然而,宋诗诗是一个个性很独特的女人,她美艳冷傲,似乎不食人间烟火,无论什么东西都难以打动她的心。经过两个多月的猛烈进攻后,宋诗诗似乎对杨久宁起了好感,开始答应跟他交往。随着相处的日子越来越多,杨久宁越发对这个女人着迷了。他把宋诗诗当成了他生命中最重要的女人,一个圣洁、高贵得无人能比的女神。

自从认识了宋诗诗,他便向柳如云提出了离婚,他已经做好了娶宋诗诗的准备。谁知,柳如云却百般不答应离婚。正当他为离婚的事倍感头痛、束手无措时,柳如云却意外地自杀身亡了。

在柳如云的追悼会那天,宋诗诗突然向杨久宁提出,要去参加柳如云的丧礼。开始,杨久宁怎么也不同意,但宋诗诗的态度异常坚决,他最后不得不妥协。宋诗诗是在追悼会开始后,才自己到场的。她向柳如云的亡灵敬了杯酒后,又快速地悄然离去,显得很神秘,连杨久宁都觉得不太正常。

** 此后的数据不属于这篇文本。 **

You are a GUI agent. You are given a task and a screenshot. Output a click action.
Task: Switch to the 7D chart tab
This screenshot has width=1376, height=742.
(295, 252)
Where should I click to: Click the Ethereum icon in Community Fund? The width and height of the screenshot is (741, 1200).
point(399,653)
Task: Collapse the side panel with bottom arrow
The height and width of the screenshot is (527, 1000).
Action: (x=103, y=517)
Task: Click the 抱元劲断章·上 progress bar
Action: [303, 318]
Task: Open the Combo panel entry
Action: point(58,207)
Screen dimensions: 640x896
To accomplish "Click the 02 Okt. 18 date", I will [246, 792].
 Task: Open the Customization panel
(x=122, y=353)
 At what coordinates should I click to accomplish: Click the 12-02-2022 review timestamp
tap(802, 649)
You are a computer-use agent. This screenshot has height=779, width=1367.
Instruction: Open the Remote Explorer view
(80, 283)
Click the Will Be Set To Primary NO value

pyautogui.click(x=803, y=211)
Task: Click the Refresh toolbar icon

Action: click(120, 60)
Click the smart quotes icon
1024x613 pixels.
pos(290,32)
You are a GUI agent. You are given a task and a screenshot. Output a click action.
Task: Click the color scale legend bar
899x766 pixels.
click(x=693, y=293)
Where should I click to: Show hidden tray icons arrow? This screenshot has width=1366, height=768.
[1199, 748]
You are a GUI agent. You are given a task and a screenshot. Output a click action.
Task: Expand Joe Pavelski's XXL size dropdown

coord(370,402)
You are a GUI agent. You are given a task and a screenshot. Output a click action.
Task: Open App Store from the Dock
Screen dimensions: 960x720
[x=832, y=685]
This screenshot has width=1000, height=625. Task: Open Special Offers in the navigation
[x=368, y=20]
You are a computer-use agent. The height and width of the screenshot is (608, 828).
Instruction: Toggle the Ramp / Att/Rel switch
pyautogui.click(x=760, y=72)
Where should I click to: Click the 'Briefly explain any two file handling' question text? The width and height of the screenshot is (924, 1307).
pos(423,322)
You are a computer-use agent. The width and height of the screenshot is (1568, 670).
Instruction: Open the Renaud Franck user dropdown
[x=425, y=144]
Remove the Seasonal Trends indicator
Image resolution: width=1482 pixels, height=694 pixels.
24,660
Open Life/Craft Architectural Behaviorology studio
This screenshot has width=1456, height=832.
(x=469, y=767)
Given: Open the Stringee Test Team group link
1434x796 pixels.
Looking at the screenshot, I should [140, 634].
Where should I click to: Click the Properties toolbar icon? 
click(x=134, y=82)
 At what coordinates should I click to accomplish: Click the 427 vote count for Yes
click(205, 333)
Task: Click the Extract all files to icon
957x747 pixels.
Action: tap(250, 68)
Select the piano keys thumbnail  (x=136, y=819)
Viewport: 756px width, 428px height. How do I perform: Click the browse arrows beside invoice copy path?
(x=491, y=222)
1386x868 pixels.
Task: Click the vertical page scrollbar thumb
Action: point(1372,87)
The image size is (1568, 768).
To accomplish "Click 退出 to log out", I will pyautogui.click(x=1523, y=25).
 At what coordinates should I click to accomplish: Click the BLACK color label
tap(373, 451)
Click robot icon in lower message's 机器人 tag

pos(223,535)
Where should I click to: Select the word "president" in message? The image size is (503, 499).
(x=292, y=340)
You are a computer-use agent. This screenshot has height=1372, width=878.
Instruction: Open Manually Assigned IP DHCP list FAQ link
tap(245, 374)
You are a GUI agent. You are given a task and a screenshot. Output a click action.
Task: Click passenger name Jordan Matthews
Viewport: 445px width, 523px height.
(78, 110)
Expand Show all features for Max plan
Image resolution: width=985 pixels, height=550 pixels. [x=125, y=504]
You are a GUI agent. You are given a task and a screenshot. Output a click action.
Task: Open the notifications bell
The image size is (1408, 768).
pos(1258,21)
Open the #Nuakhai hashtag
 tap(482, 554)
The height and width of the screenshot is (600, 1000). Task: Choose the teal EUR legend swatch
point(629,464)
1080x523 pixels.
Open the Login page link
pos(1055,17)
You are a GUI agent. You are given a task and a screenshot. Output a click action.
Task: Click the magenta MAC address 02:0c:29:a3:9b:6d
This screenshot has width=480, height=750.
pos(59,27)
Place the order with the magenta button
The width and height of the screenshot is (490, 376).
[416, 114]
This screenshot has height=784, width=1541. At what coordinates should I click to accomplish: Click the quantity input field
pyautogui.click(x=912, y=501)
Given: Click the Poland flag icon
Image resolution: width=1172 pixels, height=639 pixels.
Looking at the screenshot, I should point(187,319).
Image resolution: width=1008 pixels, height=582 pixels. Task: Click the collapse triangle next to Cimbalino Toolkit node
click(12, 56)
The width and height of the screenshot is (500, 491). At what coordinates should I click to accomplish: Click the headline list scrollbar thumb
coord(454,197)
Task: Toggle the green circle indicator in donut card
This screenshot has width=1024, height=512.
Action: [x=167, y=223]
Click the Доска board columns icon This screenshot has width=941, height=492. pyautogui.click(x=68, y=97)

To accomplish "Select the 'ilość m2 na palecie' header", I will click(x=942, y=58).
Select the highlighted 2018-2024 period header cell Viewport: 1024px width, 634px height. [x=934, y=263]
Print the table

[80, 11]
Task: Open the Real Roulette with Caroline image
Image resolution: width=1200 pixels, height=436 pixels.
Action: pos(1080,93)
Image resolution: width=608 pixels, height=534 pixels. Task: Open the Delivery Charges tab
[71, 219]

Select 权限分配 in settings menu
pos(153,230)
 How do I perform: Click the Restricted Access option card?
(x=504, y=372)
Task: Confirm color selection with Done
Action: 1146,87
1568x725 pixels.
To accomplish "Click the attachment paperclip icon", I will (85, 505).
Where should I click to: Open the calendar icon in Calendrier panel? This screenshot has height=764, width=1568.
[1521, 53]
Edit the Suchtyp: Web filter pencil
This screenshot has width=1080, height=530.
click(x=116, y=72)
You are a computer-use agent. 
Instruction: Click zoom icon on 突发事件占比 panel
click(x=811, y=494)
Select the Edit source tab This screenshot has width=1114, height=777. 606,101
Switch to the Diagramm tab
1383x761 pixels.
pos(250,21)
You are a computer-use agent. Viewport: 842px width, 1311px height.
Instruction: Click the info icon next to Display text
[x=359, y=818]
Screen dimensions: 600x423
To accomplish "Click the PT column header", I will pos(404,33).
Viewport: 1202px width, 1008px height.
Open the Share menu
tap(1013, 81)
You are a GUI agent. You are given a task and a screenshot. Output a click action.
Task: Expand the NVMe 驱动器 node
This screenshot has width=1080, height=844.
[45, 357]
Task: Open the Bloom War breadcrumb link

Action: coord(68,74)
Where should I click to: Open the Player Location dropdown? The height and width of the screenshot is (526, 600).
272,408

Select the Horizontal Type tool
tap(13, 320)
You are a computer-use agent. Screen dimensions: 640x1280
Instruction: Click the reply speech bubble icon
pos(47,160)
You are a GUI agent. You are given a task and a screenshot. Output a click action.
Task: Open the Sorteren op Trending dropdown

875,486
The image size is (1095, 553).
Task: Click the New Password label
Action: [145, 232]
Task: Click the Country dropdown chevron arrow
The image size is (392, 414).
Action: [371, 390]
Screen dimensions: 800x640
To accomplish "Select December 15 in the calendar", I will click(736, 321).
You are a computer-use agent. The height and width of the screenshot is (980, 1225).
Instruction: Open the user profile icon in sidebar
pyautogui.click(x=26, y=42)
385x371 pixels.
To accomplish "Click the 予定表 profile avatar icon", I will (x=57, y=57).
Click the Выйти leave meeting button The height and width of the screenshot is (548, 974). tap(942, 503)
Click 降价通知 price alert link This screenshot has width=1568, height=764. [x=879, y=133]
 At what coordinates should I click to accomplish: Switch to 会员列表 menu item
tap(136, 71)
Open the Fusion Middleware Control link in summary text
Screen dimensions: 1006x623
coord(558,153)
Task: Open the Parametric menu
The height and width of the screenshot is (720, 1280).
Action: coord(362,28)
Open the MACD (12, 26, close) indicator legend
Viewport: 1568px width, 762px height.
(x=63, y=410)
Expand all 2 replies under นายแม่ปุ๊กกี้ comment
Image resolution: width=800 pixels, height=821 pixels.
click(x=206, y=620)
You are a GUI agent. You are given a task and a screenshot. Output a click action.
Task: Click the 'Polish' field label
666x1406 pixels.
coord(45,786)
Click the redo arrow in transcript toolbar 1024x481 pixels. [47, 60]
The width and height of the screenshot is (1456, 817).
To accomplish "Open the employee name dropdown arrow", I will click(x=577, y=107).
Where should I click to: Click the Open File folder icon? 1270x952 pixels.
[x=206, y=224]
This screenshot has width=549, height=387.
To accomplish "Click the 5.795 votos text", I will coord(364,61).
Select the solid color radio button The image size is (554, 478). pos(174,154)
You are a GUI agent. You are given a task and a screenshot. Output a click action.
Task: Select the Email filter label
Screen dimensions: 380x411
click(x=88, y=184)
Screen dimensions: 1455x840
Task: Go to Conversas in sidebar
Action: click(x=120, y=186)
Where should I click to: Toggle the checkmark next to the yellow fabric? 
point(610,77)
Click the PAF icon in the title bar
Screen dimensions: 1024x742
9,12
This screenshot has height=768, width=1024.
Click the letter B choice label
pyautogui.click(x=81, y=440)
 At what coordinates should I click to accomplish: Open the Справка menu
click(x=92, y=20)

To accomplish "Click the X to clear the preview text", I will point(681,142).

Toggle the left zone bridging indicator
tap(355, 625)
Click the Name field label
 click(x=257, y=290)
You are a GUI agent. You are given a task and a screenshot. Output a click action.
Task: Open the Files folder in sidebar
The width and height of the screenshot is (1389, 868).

那天的追悼会结束后,宋诗诗第一次跟杨久宁在公司公开露面。虽然,那时已经到了下班时间,但大部分员工还没有离开公司,宋诗诗的出现,令集团上下一片骚动,大家都为她的绝色美貌惊叹不已。

然而,有一个人对宋诗诗的出现却感到非常吃惊和深深的恐惧……

5

六月的南国,骄阳似火。

午后的天气相当闷热,就连那断断续续的海风也像是被煮过一样,热乎乎的。这样的天气,人们都变得很慵懒,做事很难提起劲来。

平时,杨久宁总是个大忙人,但他作为集团的老总,并没有具体的事情可忙,主要是忙公司的一些重大决策,以及对外的应酬活动。现在,他正慵懒地半躺在豪华的老板椅上,微闭着眼睛,想着心事。办公室里的冷气凉丝丝的,非常舒服。杨久宁偶尔睁开眼睛,抬头看一眼窗外炎炎烈日下的成片成片的高楼大厦,然后又懒懒地闭上眼睛,他有点昏昏欲睡。